Exposing PseudoAstronomy

May 21, 2020

Did NASA Discover Proof of a Mirror Universe?


NO

a427bb01b0797741cf388dc0461517da

Mirror Universe Spock. ©CBS/Paramount

The Question

But, you wouldn’t know it if you’ve been reading tabloids over the last few days.  Even a site with a name like “New Scientist” is peddling this story, and they actually seem to be the originators of it.  But I’m getting ahead of myself.

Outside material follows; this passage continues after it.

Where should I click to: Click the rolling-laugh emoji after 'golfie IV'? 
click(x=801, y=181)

I was contacted – as one is wont to do – by Cristina Fernandez, one of the hosts of the award-winning podcast, “The Reality Check” (Cheque?), and she wanted to know if I would come on the show to talk about it (spoilers: Yes).  So I looked into the claim.  She provided me a link to a NY Post article claiming, “NASA Scientists Detect Evidence of Parallel Universe Where Time Runs Backward.”

The Search

I was intrigued, but my Skeptisense was tingling.  If for no other reason than I hadn’t heard of it.  The article was from May 19 and she contacted me May 20.  I consume a lot of media, and I have my fingers in astronomy news sources and I hadn’t heard anything about this, which would be odd for such a claim if it were real.

I went to the article and I only searched for one thing: A more original source.  They linked to the Daily Star as their source, which sounds like a tabloid and further raised the hairs on the back of my neck (which are long right now because of isolation and I can’t go get a haircut).  So, I went to that article, which is titled, “NASA Scientists Detect Parallel Universe ‘Next to Ours’ Where Time Runs Backwards.”  As of the time of this writing, it has over 1.2 million shares.  It’s from May 17, 2020.

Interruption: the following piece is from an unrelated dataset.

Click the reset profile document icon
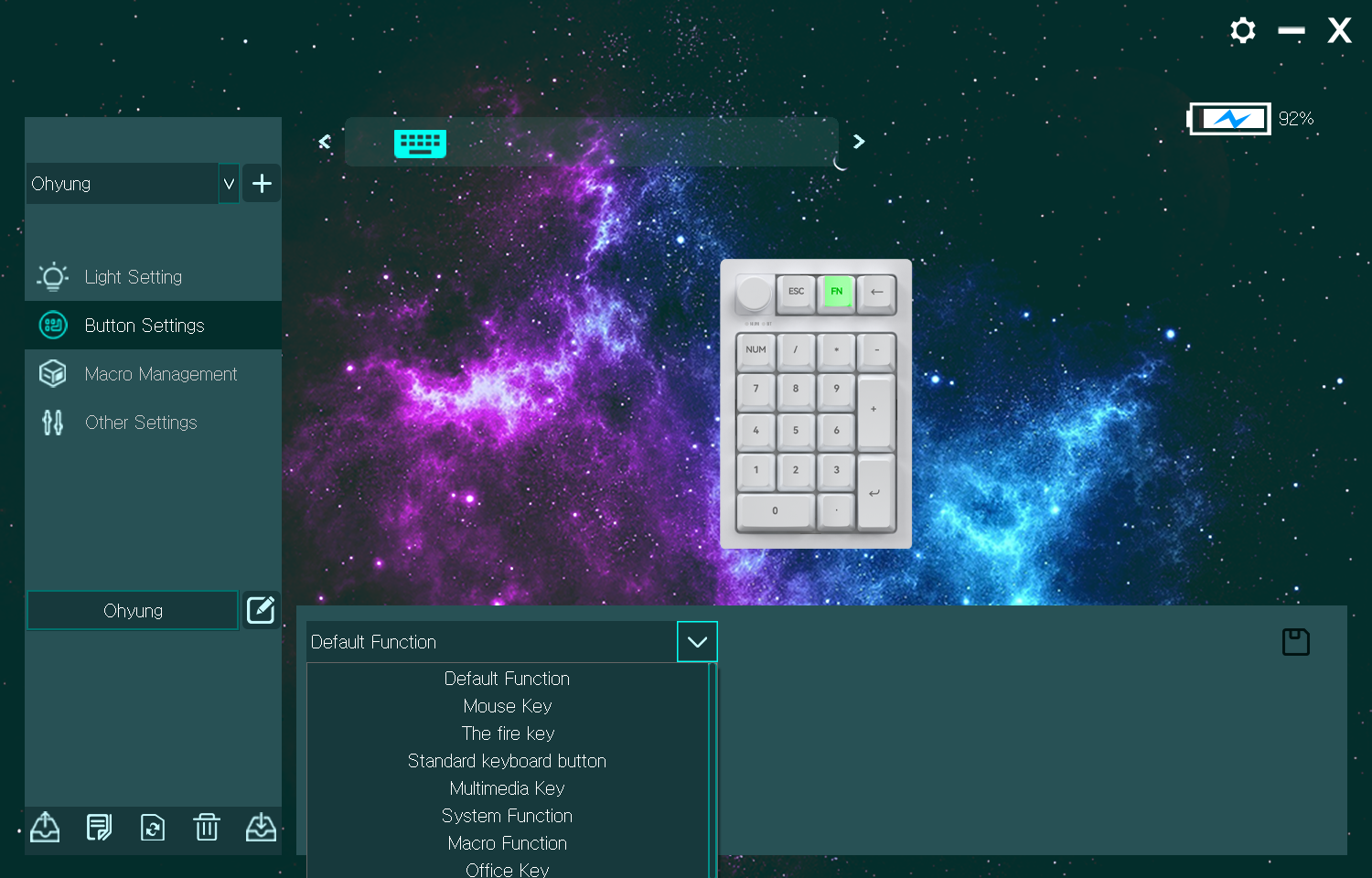The height and width of the screenshot is (878, 1372). (153, 828)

I have a pretty sophisticated firewall program on my computer where I can block things on a per-application, per-domain, per-subdomain, per-port level.  It alerts me whenever an application is trying to contact something that I have not previously allowed.  When going to the Daily Star, it tried to draw content from The Daily Mail, a well known British tabloid that’s at the level of Weekly World News, “Mom Gives Birth to Alien Baby But Dad is Light-Years Away” kinda stuff.  That raised the Skeptisense further.

Looking through that article is difficult because every-other-paragraph is interrupted by links to get you to click on other websites.  I was again only looking for an original source.  It linked me to the New Scientist, an article entitled, “We May Have Spotted a Parallel Universe Going Backwards in Time.”  That article is from April 8, 2020.  Odd that there would be 6 weeks between the two.

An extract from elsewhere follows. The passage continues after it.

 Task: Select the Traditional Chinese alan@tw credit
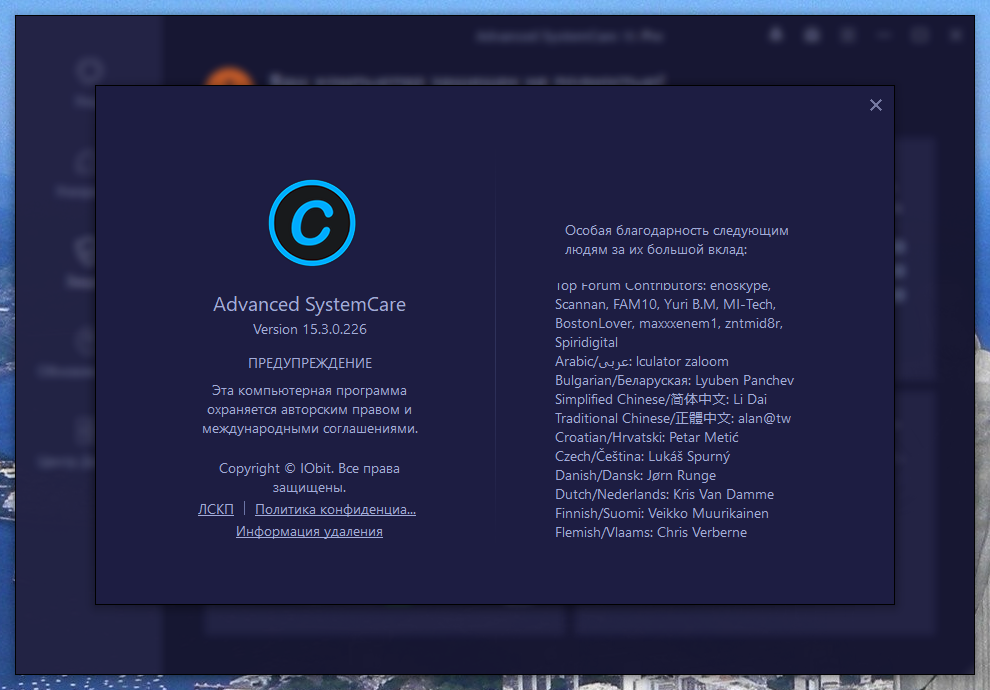tap(672, 418)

And that’s actually where the trail ended, so far as news articles go for me.  The problem is that everyone reporting on this story in the last few days is linking to New Scientist.  The problem with that is New Scientist is behind a paywall, and no details are described in the public version.  No peer-reviewed paper, not even the original scientist’s name.

So, I went back to Daily Star.  There, and in the NY Post article, they quote Peter Gorham, an experimental particle physicist at U. Hawai’i, as saying, “‘Not everyone was comfortable with the hypothesis,’ he told New Scientist.”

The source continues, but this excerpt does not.